"How cruel! Do you suppose I can have no émotions except I learn them second-hand through Lamartine or Delphine Gay? You are very satirical, Miss Gordon——How strange!" said the baronne, interrupting herself; "your bouquet is the fac-simile of mine! Look! De Kerroualle sent you that I fancy? You know he raffoles of you. I was very silly to use mine, but Mr. Vaughan sent me such a pretty note with it, that I had not the resolution to disappoint him. Poor Ernest!" And Madame sighed softly, as if bewailing in her tender heart the woes her obduracy caused. The blood flamed up in Nina's cheeks, and her hand clenched hard on Ernest's flowers: they were the fac-similes of the widow's; delicate pink blossoms, mixed with white azalias. "Is he here to-night, do you know?" madame continued. "I dare say not; he is behind the coulisses, most likely. Céline, the new danseuse from the Fenice, makes her début to-night. Here comes poor Gaston to petition for a valse. Be kind to him, pray."

She herself went off to the ball-room, and the effect of her exordium was to make Nina very disagreeable to poor De Kerroualle, whom she really liked, and who was entêté about her. Not long afterwards, Nina saw in the distance Vaughan's haughty head and powerful brow, and her silly little heart beat as quick as a pigeon's just caught in the trap: he was talking to the widow.

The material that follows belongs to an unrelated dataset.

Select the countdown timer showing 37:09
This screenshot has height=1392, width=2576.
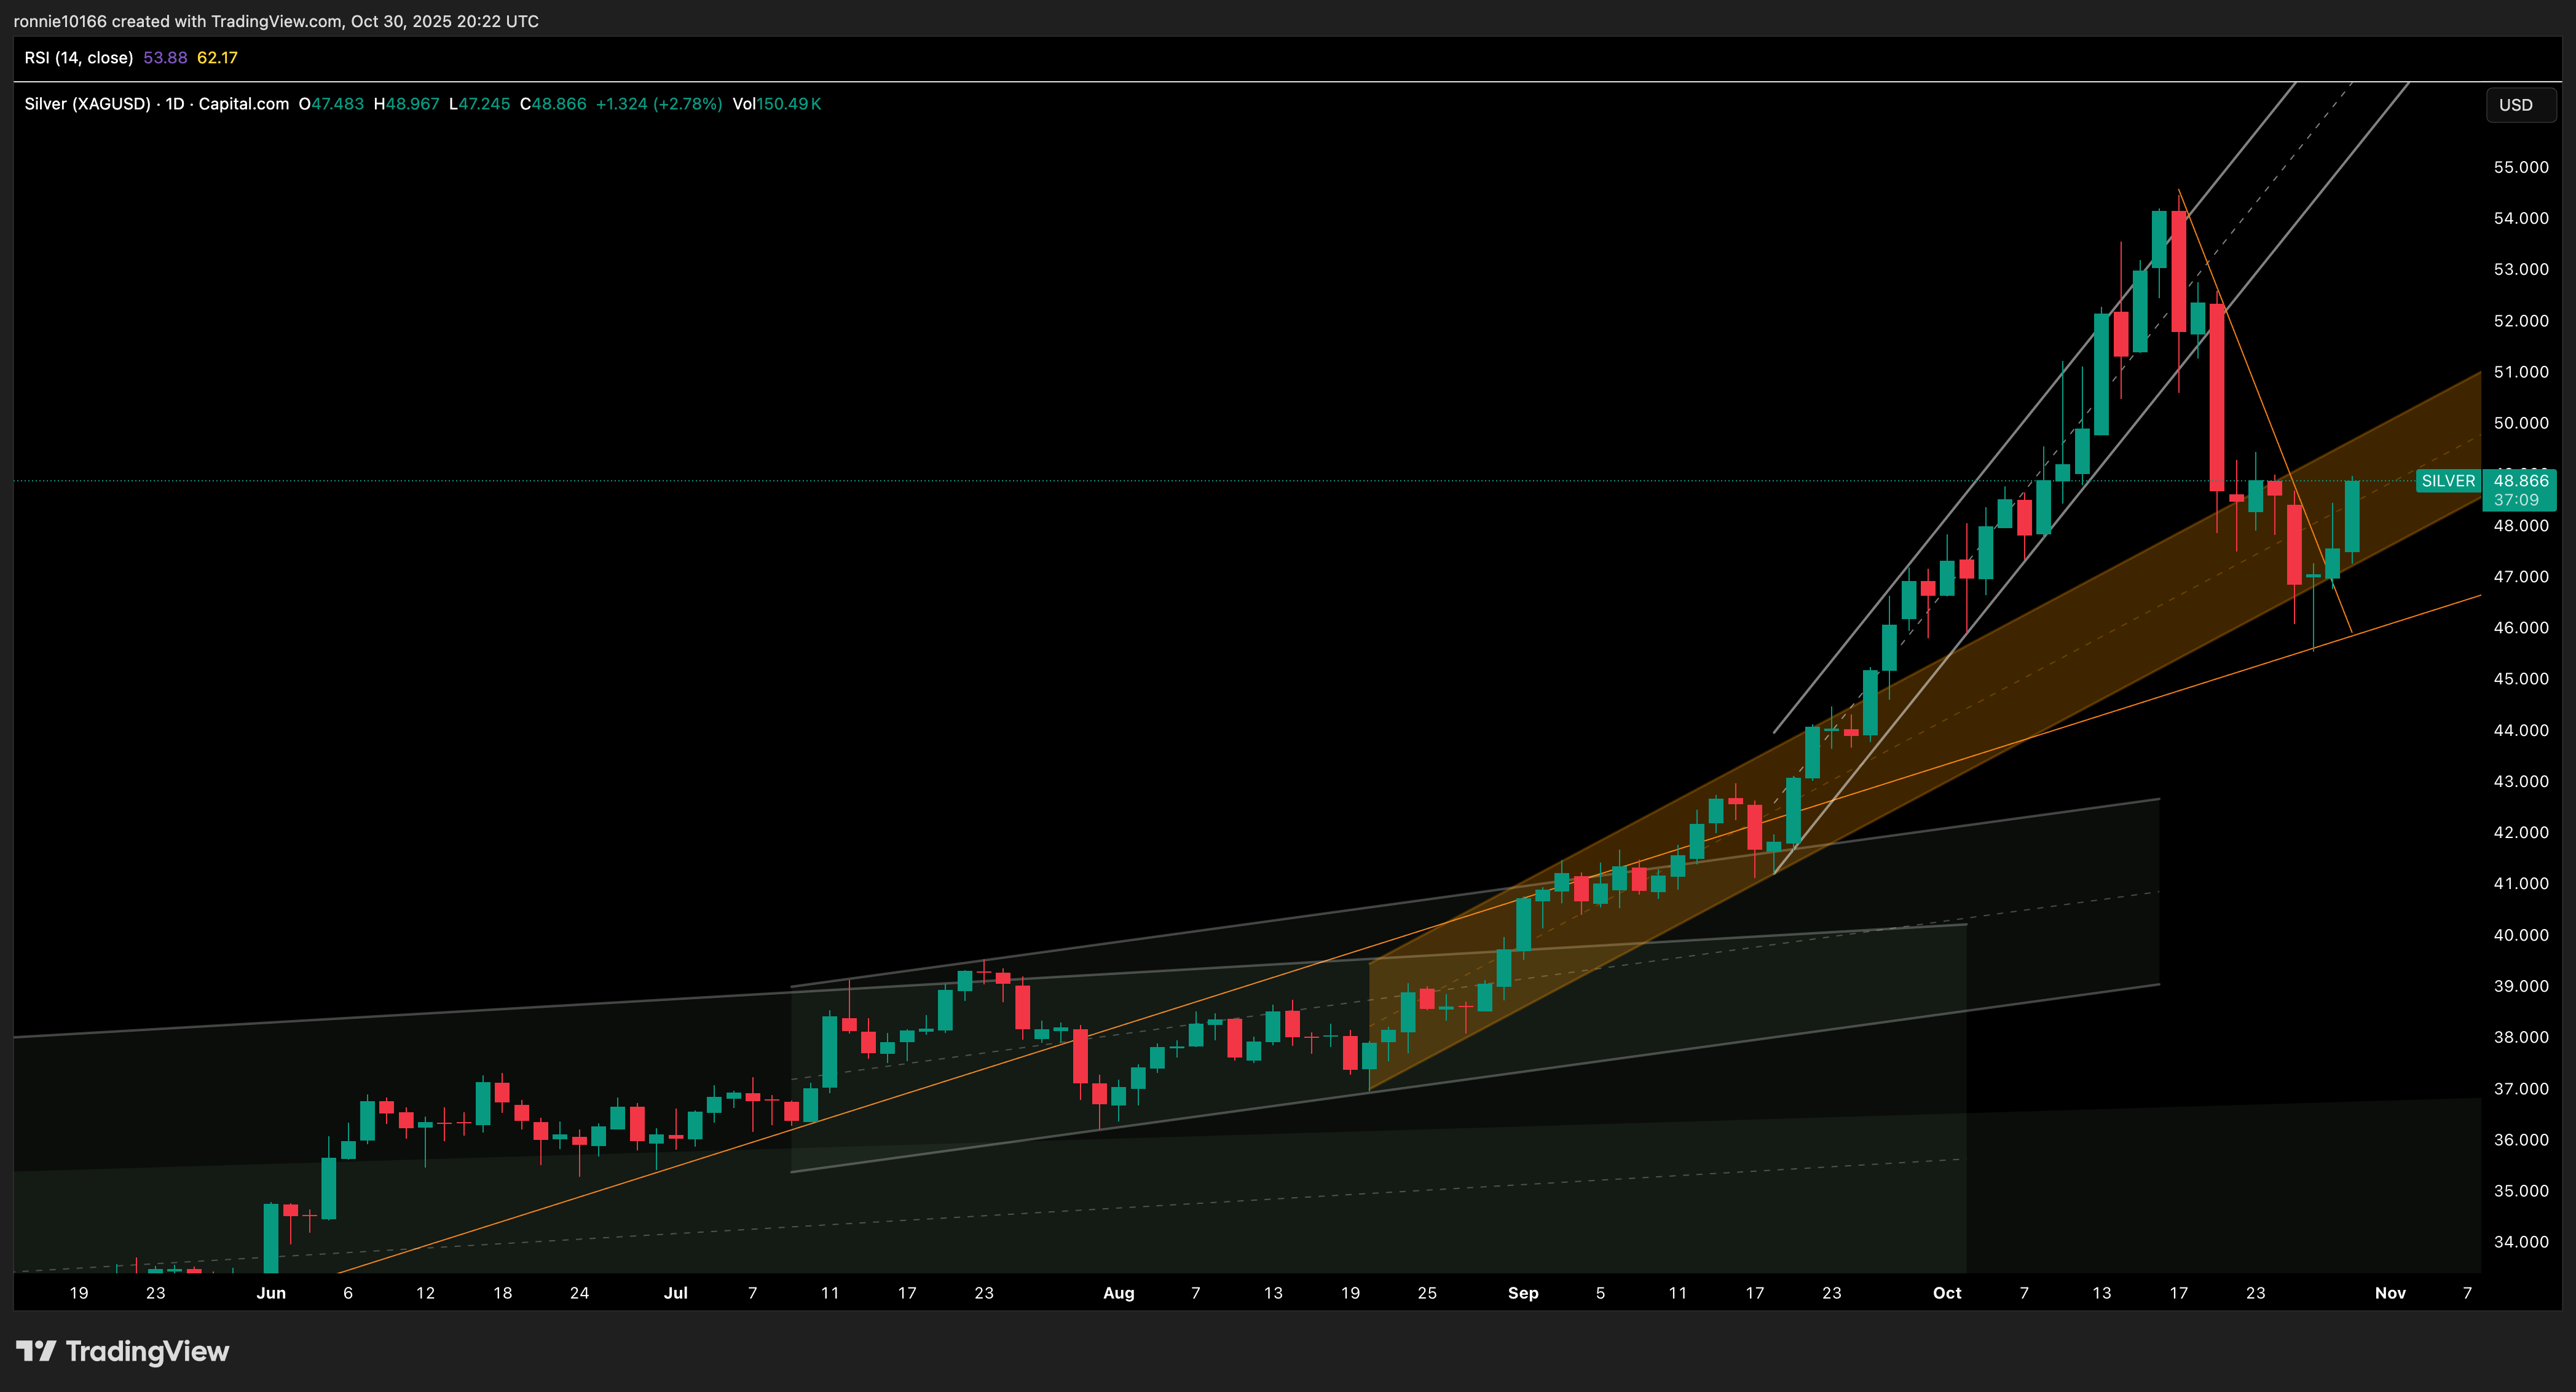2518,500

"Look at our young English friend," Pauline was saying, "how she is flirting with Gaston, and De Lafitolle, and De Concressault. Certainly, when your Englishwomen do coquet, they go further than any of us."

"Est-ce possible?" said Ernest, raising his eyebrows.

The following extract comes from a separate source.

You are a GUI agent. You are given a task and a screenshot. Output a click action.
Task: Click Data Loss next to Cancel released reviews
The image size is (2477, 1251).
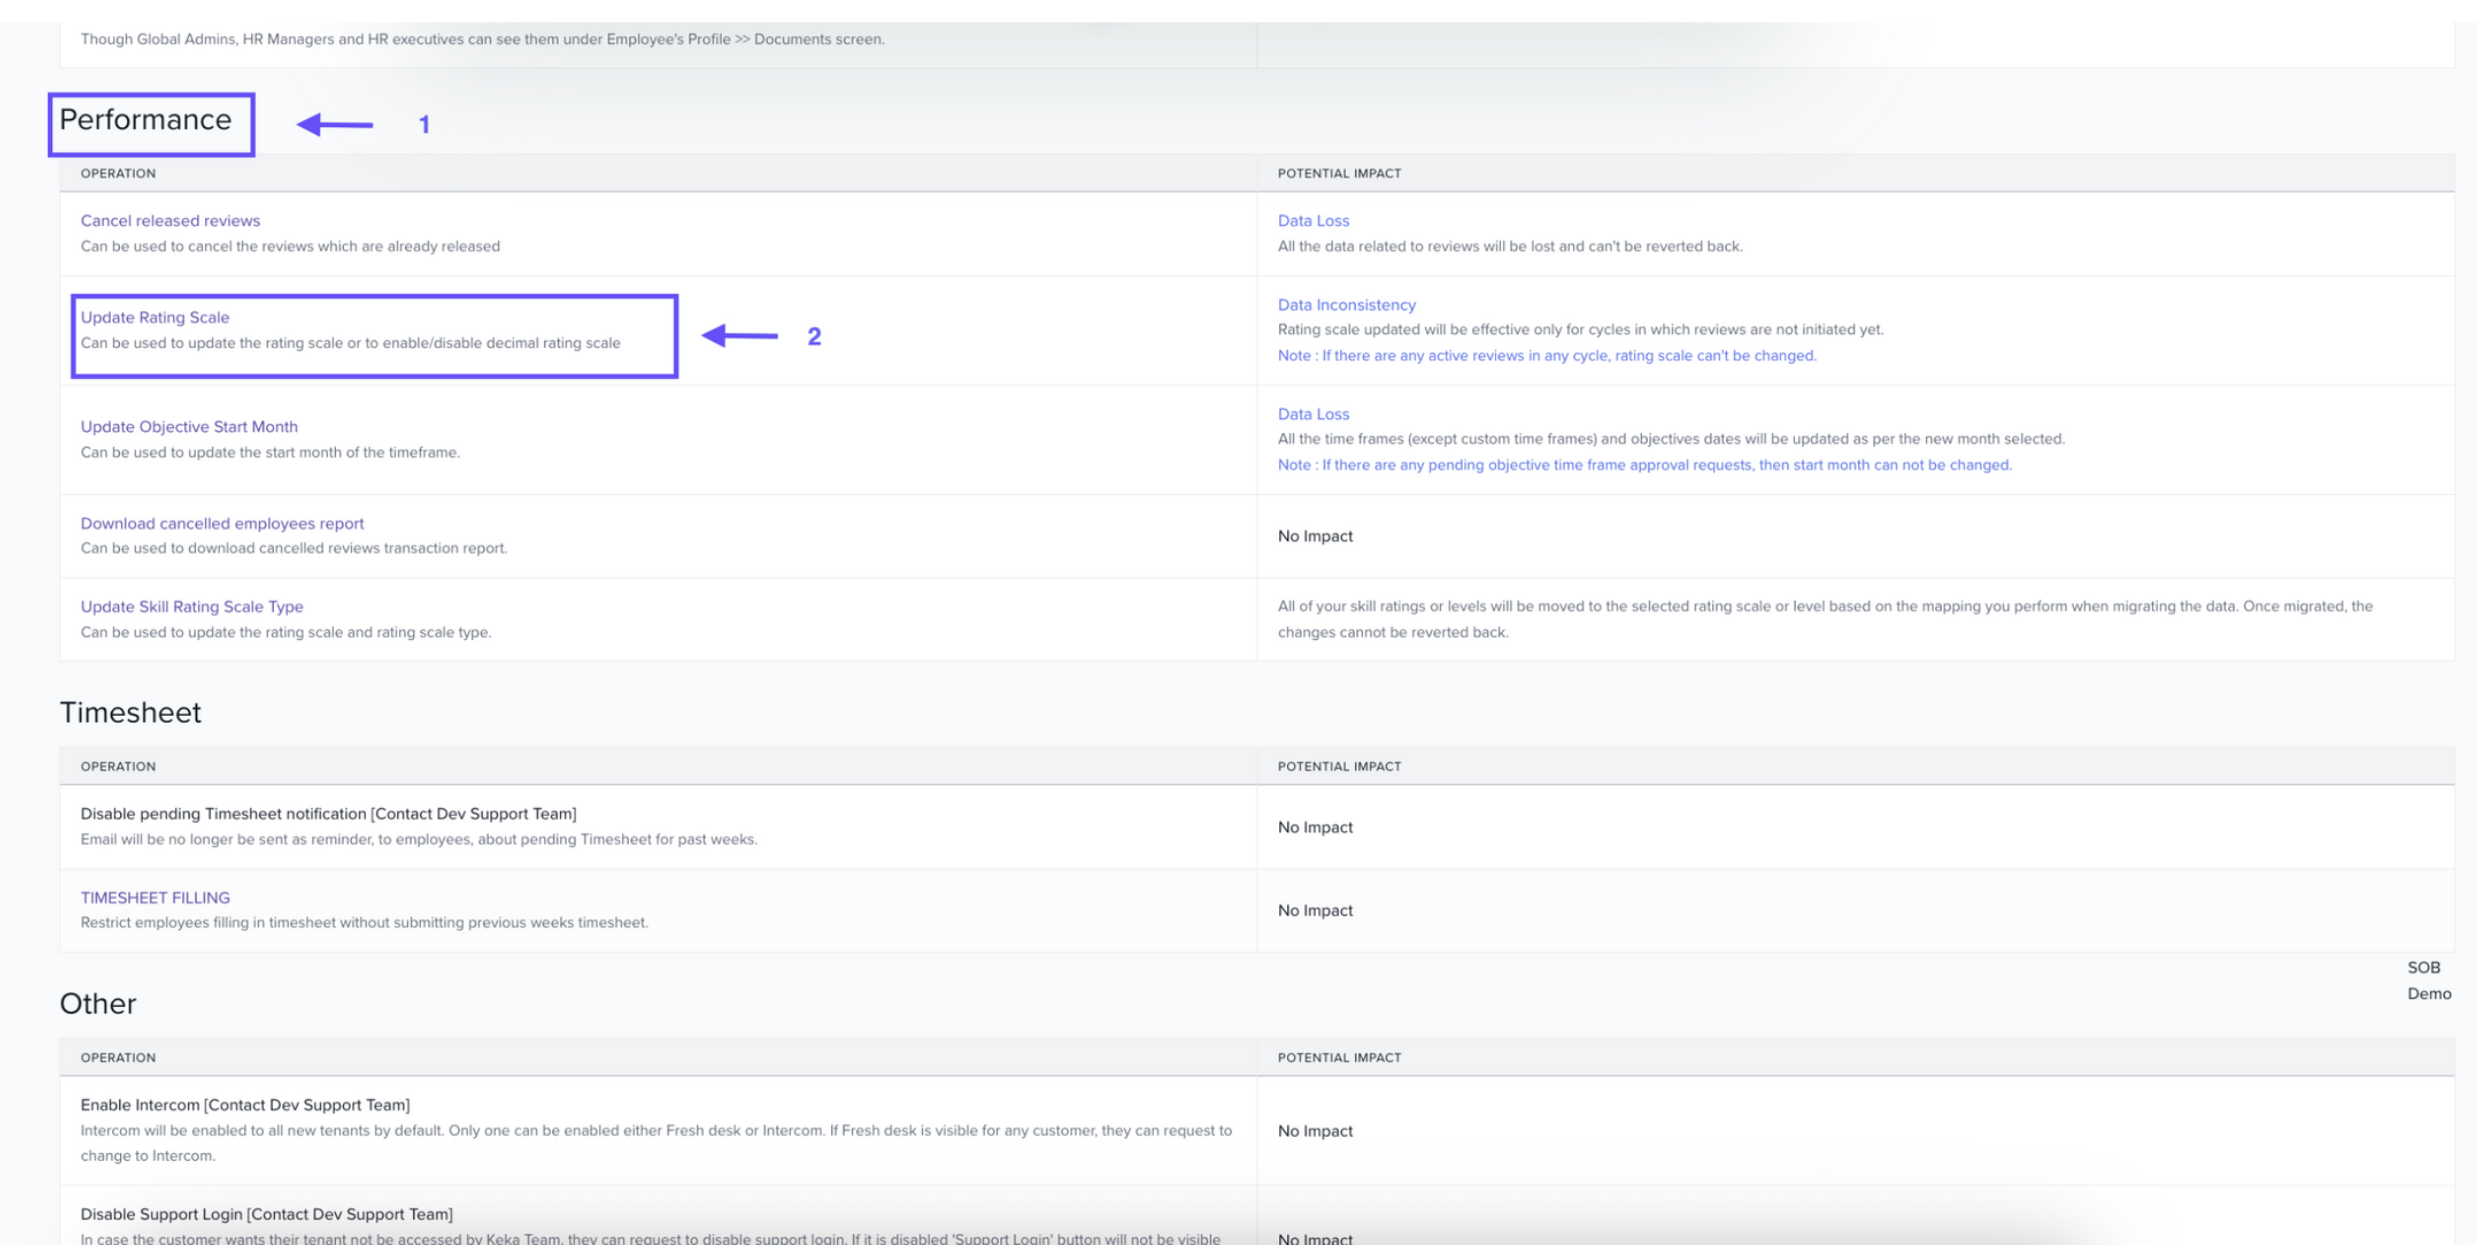1313,220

"Méchant!" cried madame, with a chastising blow of her fan. "But, do you know, I admire the petite very much. I believe all really beautiful women had that rare golden hair of hers—Lucrezia Borgia (I could never bear Grisi as Lucrezia, for that very reason). La Cenci, the Duchess of Portsmouth, Ænone—and Helen, I am sure, netted Paris with those gold threads. Don't you think it is very lovely?"

"I do, indeed," said Vaughan, with unconscious warmth.

Madame laughed gaily, but there was a disagreeable glitter in her eye. "What, fickle already? Ah well, I give you full leave."

"And example, madame," said Ernest, as he bowed and left her side, glad to have struck the first blow of his freedom from this handsome tyrant, who was as capricious and exacting as she was clever and captivating. But fetters made of fairer roses were over Ernest now, and he never bethought himself of the probable vengeance of that bitterest foe, a woman who is piqued.

"Tout beau!" thought Pauline, as she saw him waltzing with Nina. "Mais je vous donnerai encore l'échec et mat, mon brave joueur."

"Did you give Madame de Mélusine the bouquet she carries this evening?" asked Nina, as he whirled her round.